Available data —
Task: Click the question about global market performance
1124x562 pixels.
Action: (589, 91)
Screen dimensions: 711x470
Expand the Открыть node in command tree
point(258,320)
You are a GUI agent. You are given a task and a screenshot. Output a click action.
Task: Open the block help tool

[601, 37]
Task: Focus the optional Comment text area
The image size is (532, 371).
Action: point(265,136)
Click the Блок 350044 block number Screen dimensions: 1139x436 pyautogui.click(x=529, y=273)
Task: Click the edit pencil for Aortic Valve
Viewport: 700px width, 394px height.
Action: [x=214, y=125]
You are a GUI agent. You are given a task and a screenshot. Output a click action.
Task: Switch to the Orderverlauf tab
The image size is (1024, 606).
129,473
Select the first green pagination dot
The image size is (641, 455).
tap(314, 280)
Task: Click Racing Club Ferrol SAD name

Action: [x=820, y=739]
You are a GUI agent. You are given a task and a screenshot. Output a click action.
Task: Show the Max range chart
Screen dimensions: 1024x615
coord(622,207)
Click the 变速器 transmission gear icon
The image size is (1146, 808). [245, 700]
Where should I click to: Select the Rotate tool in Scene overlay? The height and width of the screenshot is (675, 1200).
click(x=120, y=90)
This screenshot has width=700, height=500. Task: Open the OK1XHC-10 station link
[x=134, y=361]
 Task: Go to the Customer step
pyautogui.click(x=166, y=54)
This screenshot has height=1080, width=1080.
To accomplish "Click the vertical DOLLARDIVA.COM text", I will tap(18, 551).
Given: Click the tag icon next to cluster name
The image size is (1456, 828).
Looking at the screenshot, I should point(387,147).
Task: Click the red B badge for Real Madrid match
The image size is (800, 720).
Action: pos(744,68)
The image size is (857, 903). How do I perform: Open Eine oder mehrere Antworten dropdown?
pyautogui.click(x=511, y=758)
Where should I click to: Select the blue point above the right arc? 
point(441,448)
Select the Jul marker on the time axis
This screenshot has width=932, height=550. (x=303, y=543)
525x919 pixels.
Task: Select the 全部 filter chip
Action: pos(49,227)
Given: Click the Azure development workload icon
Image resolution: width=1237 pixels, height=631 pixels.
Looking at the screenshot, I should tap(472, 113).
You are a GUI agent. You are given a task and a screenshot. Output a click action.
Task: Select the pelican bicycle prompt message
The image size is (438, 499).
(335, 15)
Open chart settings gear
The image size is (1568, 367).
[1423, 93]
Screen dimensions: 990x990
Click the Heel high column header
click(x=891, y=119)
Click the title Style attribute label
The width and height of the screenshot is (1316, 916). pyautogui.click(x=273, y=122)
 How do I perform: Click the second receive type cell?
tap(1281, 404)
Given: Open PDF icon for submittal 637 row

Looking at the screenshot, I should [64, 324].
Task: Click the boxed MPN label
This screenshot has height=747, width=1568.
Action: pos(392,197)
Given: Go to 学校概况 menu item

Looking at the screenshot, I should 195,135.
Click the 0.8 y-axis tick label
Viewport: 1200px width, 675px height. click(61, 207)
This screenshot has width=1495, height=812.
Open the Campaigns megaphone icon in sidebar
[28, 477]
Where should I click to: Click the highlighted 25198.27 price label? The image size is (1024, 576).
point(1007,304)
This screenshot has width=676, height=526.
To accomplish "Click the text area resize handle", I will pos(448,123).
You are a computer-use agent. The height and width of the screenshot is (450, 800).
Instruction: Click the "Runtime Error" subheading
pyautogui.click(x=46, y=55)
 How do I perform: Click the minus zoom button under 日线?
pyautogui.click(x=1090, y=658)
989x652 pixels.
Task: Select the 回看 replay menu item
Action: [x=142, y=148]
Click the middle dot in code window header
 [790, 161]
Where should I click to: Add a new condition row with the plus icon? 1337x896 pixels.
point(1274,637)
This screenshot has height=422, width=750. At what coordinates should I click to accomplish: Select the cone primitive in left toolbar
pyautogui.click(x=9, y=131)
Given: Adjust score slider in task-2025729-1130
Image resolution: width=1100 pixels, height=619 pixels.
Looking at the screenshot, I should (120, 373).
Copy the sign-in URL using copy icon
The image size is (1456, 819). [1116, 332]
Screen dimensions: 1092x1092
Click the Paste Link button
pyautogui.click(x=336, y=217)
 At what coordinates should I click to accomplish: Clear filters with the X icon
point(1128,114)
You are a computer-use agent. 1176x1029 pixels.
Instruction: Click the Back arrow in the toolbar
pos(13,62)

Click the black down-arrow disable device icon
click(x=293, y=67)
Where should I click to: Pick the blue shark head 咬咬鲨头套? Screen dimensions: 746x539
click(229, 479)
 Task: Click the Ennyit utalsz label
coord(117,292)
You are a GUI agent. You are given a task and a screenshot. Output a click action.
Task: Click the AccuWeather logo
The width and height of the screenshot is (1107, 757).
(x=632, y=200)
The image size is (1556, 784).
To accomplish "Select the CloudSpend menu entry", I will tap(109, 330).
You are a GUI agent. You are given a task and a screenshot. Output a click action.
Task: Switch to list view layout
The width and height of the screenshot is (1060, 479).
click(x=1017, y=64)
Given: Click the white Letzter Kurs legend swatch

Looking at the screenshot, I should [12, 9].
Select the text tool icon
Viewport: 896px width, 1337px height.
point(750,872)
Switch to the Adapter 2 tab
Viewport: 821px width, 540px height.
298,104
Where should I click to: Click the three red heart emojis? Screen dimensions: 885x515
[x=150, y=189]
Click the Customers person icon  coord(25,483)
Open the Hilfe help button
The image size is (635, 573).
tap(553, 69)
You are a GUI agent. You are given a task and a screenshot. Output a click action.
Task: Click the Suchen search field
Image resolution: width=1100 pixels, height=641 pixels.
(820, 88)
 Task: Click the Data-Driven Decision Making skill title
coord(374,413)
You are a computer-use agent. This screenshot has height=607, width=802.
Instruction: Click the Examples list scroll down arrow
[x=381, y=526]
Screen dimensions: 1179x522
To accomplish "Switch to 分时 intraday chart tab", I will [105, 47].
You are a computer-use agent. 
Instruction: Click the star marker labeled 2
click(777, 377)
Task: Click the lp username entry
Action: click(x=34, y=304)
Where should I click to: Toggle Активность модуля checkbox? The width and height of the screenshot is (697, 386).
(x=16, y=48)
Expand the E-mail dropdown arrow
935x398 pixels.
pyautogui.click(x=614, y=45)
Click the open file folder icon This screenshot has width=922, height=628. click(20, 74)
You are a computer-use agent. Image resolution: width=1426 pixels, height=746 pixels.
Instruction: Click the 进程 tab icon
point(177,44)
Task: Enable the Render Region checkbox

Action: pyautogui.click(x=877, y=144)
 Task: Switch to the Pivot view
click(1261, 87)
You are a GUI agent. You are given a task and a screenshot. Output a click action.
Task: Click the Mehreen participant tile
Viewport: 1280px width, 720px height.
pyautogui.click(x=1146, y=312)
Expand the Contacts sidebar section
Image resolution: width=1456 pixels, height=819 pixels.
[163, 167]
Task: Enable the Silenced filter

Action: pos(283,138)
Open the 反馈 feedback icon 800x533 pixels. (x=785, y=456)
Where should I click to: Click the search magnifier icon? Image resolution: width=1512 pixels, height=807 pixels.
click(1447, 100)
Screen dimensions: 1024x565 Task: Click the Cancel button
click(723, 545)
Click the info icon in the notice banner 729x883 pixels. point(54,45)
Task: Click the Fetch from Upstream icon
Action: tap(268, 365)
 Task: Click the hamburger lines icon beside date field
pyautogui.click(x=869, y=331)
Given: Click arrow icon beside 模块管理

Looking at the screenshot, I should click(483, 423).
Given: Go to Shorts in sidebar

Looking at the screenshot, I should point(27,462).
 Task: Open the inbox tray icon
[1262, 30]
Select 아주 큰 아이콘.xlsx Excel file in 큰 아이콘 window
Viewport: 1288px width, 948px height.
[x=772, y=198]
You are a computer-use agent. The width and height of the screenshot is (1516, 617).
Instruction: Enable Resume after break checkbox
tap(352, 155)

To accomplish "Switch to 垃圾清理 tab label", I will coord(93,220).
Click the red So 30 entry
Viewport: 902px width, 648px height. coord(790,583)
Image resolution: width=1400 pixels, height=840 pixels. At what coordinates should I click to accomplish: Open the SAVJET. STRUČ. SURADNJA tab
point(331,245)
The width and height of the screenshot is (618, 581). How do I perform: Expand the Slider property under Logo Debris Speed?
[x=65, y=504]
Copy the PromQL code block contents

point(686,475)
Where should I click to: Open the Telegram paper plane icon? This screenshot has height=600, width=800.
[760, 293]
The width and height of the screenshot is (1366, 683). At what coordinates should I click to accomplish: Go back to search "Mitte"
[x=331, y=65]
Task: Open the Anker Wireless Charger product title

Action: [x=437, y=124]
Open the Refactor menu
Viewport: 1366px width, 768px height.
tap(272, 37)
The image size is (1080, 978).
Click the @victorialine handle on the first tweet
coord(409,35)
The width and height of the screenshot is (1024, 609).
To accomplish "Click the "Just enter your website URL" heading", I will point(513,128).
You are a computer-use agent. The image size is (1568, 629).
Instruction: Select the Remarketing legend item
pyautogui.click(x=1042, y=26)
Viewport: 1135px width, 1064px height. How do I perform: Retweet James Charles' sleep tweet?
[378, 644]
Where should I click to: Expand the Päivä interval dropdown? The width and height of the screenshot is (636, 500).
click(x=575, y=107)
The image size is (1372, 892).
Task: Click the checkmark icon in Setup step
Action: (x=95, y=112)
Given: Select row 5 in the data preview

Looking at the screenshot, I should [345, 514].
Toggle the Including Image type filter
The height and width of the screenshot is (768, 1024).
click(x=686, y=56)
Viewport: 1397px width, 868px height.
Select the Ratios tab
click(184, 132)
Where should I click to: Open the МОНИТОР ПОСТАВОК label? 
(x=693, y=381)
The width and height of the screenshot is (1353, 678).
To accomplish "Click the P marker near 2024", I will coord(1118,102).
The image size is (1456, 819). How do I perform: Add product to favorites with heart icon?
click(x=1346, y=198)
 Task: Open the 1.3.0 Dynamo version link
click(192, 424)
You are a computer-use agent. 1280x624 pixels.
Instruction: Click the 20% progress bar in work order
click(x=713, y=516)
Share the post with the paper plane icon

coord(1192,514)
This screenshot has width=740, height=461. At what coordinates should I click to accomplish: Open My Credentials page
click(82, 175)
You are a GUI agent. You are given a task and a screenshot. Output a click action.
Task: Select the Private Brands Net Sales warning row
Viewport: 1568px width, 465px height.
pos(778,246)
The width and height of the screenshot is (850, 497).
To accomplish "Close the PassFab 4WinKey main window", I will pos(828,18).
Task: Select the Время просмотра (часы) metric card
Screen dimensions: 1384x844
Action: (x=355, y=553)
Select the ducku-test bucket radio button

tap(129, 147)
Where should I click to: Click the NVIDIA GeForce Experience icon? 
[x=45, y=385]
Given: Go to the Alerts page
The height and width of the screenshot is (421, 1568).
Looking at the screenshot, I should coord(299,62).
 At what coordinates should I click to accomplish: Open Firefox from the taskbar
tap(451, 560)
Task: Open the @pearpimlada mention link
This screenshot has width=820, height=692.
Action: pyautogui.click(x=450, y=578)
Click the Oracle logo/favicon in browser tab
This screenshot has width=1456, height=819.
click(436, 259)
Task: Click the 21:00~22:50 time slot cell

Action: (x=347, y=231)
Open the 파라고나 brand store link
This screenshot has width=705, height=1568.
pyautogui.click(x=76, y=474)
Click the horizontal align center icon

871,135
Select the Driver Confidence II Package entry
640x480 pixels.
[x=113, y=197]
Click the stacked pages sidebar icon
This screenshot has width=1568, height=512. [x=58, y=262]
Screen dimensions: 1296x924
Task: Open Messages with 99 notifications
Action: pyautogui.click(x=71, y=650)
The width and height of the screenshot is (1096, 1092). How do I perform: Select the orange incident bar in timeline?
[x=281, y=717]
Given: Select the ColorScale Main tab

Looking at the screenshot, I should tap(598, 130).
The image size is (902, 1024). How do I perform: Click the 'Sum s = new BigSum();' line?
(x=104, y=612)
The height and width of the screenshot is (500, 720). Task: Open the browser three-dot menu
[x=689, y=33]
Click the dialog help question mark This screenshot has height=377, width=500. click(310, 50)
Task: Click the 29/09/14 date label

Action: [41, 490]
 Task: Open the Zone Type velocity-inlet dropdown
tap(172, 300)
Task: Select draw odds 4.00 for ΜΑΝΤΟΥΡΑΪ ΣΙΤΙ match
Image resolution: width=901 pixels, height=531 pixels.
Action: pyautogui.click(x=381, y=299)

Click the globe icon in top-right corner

Given task — Arrange the lines of the records above as a JSON list of strings, one string per line and with blank lines omitted, starting with the line that contains "Select the ducku-test bucket radio button" and going on through the line that contains "[x=113, y=197]".

Output below —
[
  "Select the ducku-test bucket radio button",
  "tap(129, 147)",
  "Where should I click to: Click the NVIDIA GeForce Experience icon? ",
  "[x=45, y=385]",
  "Given: Go to the Alerts page",
  "The height and width of the screenshot is (421, 1568).",
  "Looking at the screenshot, I should coord(299,62).",
  " At what coordinates should I click to accomplish: Open Firefox from the taskbar",
  "tap(451, 560)",
  "Task: Open the @pearpimlada mention link",
  "This screenshot has width=820, height=692.",
  "Action: pyautogui.click(x=450, y=578)",
  "Click the Oracle logo/favicon in browser tab",
  "This screenshot has width=1456, height=819.",
  "click(436, 259)",
  "Task: Click the 21:00~22:50 time slot cell",
  "Action: (x=347, y=231)",
  "Open the 파라고나 brand store link",
  "This screenshot has width=705, height=1568.",
  "pyautogui.click(x=76, y=474)",
  "Click the horizontal align center icon",
  "871,135",
  "Select the Driver Confidence II Package entry",
  "640x480 pixels.",
  "[x=113, y=197]"
]